Drug-related crime presents many challenges. The President's 2007 budget request for drug enforcement includes $69 million to fund additional drug courts across the country.
An issue that exacts a heavy toll on children is human trafficking. OJP's Bureau of Justice Assistance and Office for Victims of Crime together provide funding for 32 Law Enforcement Task Forces in areas across the country to identify, rescue and provide services to victims of human trafficking.
Half of all trafficking victims are children under the age of 18. These young victims often become the pawns of the sex tourism industry, and they, as President Bush has said, and I quote, "see little of life before they see the worst of life," end quote.
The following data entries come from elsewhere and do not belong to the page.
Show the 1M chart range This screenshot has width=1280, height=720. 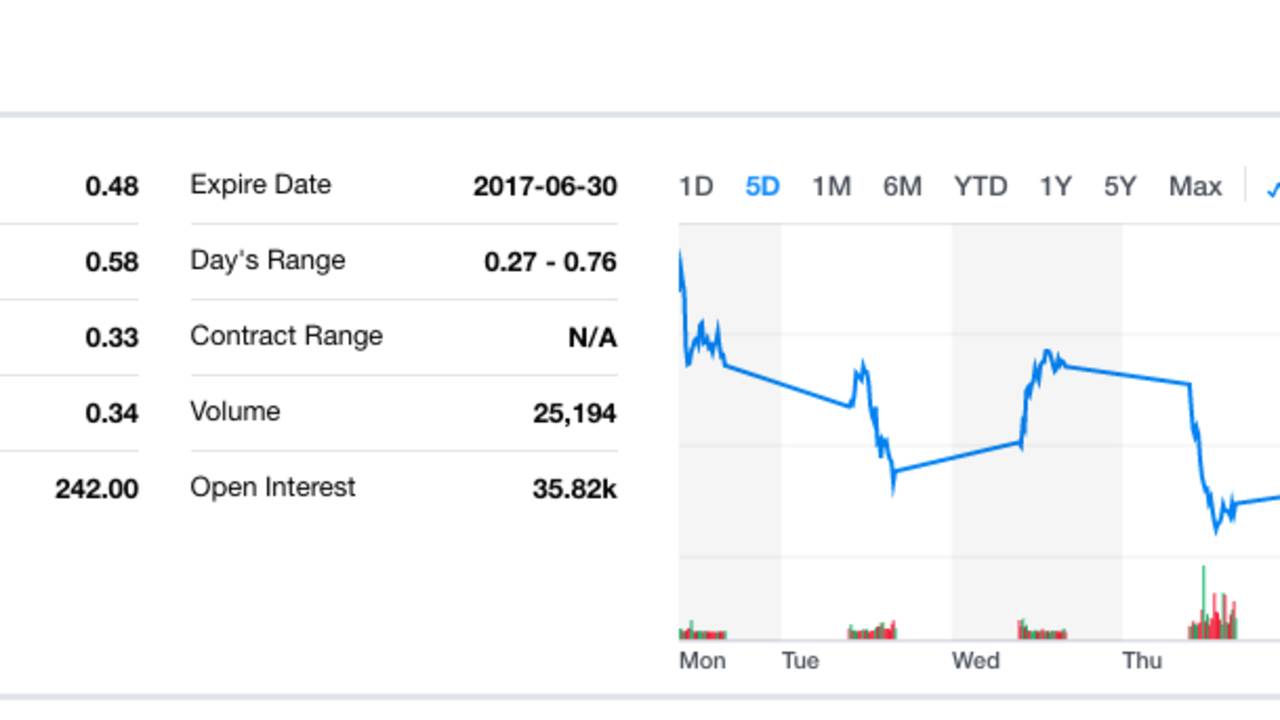pyautogui.click(x=831, y=187)
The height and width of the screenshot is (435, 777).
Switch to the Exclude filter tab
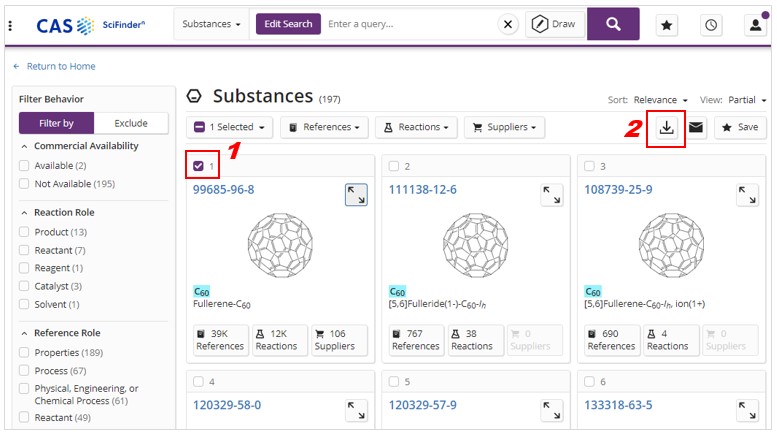coord(131,123)
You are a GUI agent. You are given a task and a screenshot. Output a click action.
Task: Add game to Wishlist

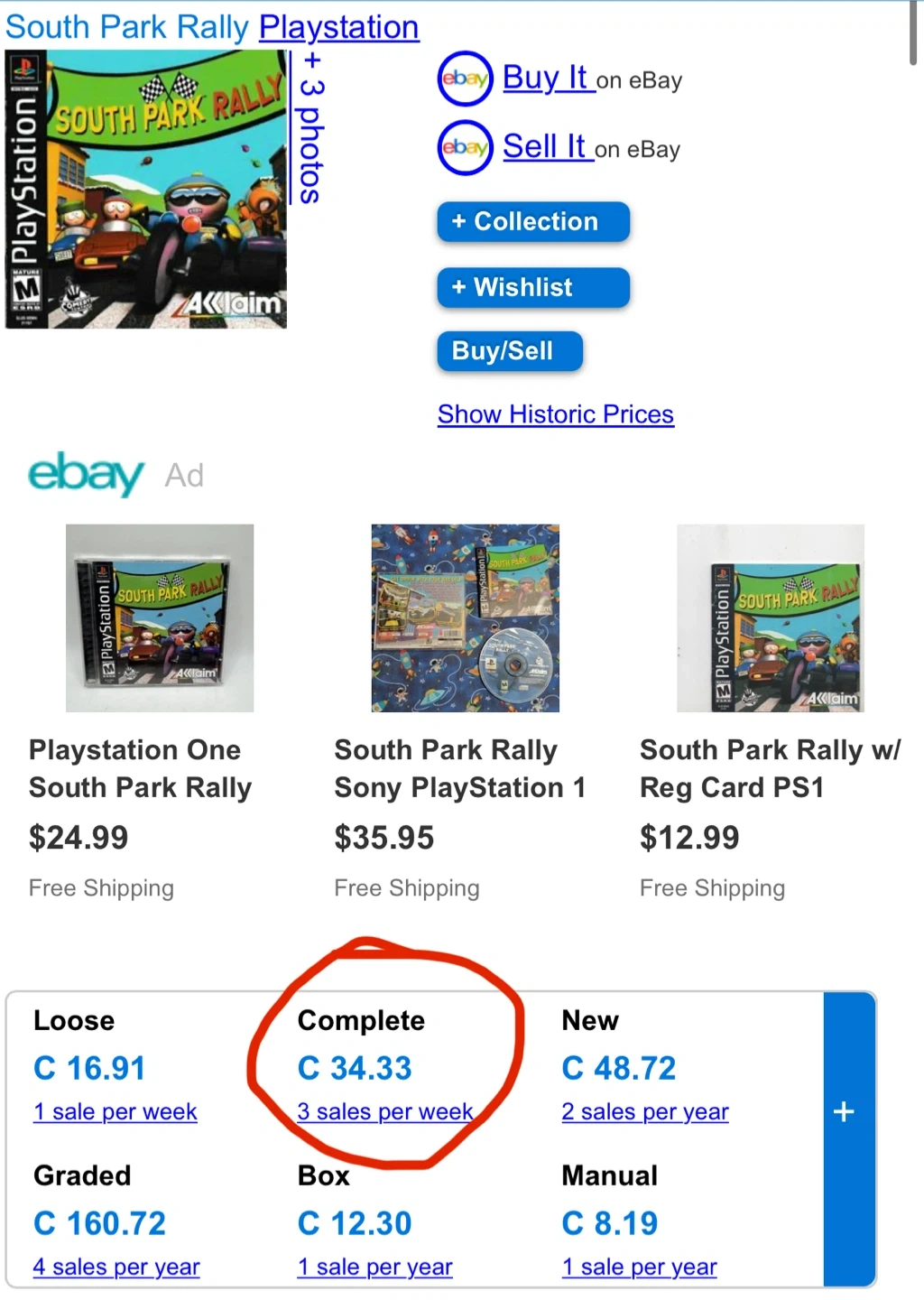coord(533,288)
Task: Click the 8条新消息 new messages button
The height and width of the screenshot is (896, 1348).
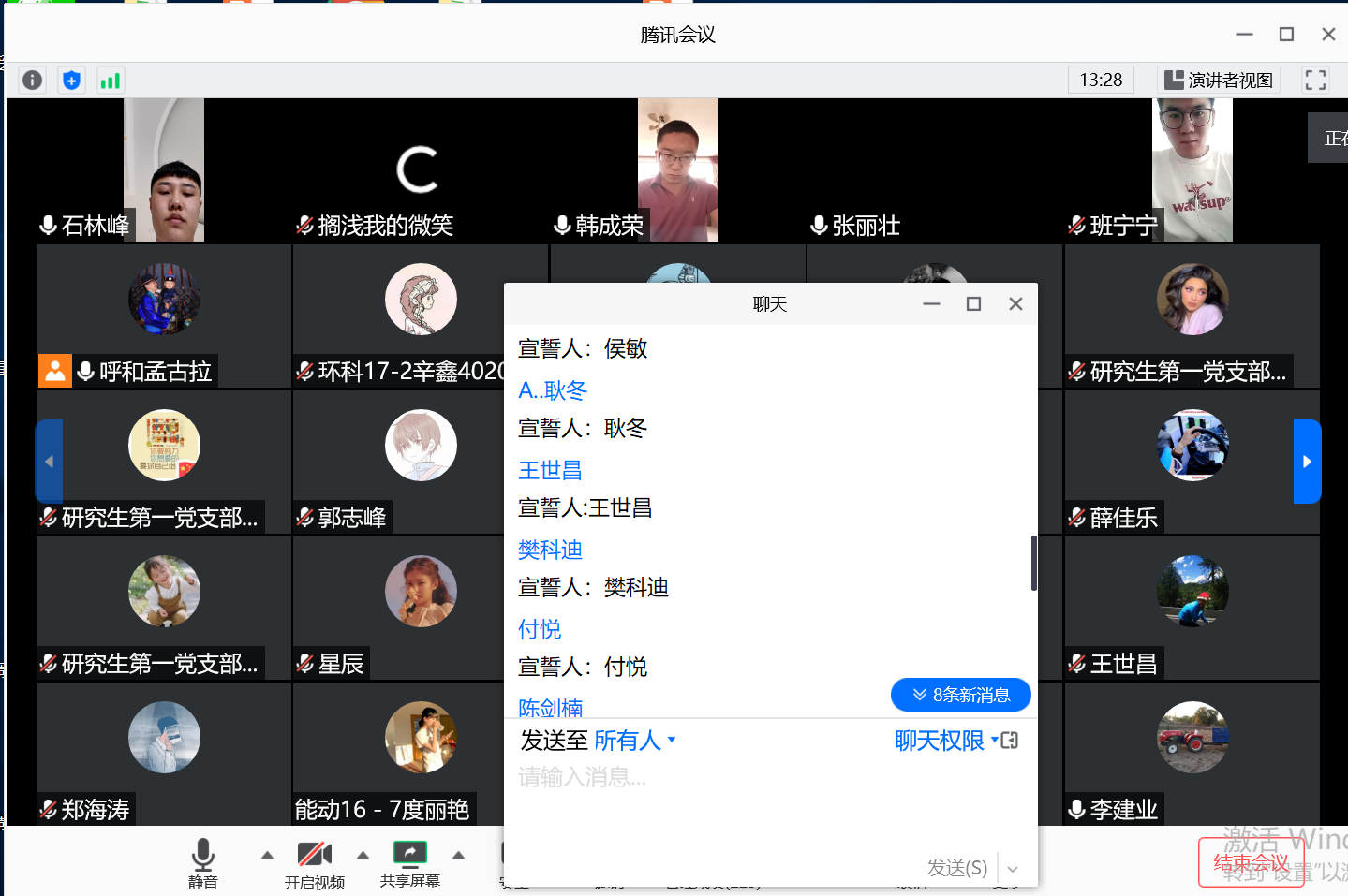Action: tap(960, 695)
On January 10, President Bush signed the Trafficking Victims Protection Reauthorization Act. This new law, and the $20 million he requested in the 2007 budget, will fund grants to state and local law enforcement to improve programs to investigate and prosecute human trafficking cases. An additional $1.5 million requested by the President will be used for grants to state and local governments for victims' services programs for victims of severe forms of trafficking.
Later this year, we'll be adding 10 more task forces to the 32 task forces we have in place to combat trafficking and the many crimes it breeds.
We also have task forces around the country to combat Internet Crimes Against Children. The President is requesting $15.4 million to continue these efforts. The ICAC Task Forces are incredibly effective. And, since 1998 when ICAC was created, the task force operations have led to nearly 6,000 arrests nationwide and to forensic exams of more than 23,000 computers.
I know that I've touched on just a few of the areas where we work together. There are many more that are important, too.
For example, we will continue to work with you to improve homicide investigation capabilities and increase homicide clearance rates; share information; respond to emerging issues, such as preparing for a possible pandemic or bioterror attack; and, foster leadership in law enforcement.
We look forward to continuing to work together so we can build on the progress that we've made together.